Pensava que já tinha esgotado todos meus argumentos para elogiar o trabalho de Leandro Lehart. Mas o cara me surpreendeu novamente, e tenho que recomeçar tudo do zero. Então imagine a cena: sábado de tarde em São Paulo, mais precisamente sob um toldo armado ao lado da piscina de uma casa do Jardim São Bento, perto da ponte da Casa Verde, que cruza o rio Tietê. Na platéia, uma reunião eclética de nomes influentes na cena pop-festeira da cidade: Xis, DJ Patife, Aline Willy (ex-Rouge), Simoninha, a drag Salete Campari, o sensacional puxador Royce do Cavaco (entre membros de todas as escolas de samba paulistanas) e até o sumido - só escreve para a Rolling Stone?!!! - overmano André Maleronka (que me disse ter disco pronto para ser lançado, tudo sampleado - estou curiosíssimo).
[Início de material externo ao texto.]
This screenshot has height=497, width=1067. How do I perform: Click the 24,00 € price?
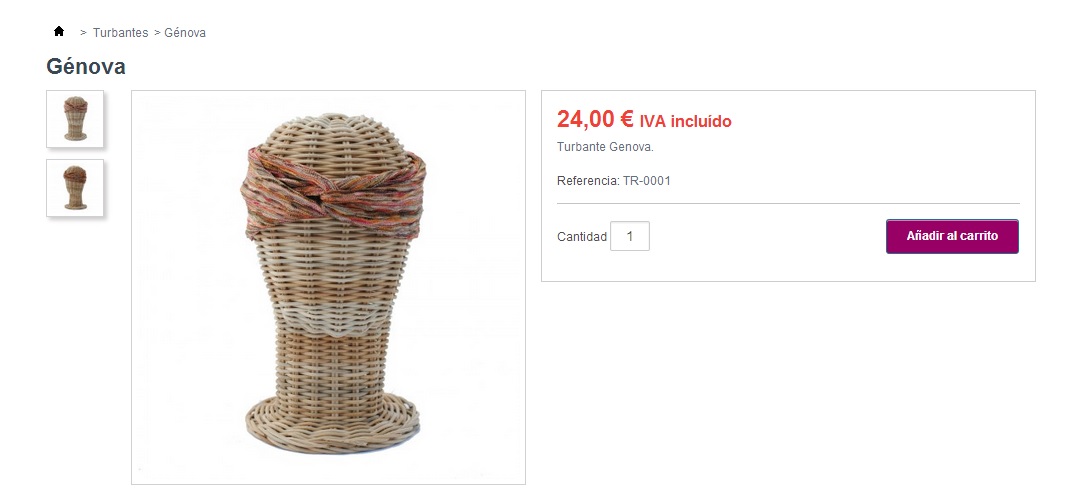(595, 119)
Quase todo mundo negro, ou quase negro - e certamente todo mundo mestiço.

No palco improvisado, a mestiçagem (também com tendência declarada para o afro) revelava-se ainda mais curiosa: os instrumentos escalados para a percussão eram um repenique; um cajón (que é muito usado em várias música afro-latinas, mas aqui é tocado como um tarol de escola de samba), um tambor alfaia de maracatu (tocado como surdo), um timbal de madeira e um pandeiro (tocado à maneira do samba de roda do Recôncavo Baiano). Além de bateria, baixo, sintetizador, computador e muito cavaquinho (que tem som de banjo de Dança do Lelê!) Tudo comandado, é claro, por Leandro Lehart, que pesquisou vários ritmos de Norte a Sul do país e misturou tudo (no disco ele toca tudo) para inventar um novo estilo de samba que apelidou, muito apropriadamente, de Mestiço, também título de seu próximo disco - cujo lançamento foi a desculpa para a festa.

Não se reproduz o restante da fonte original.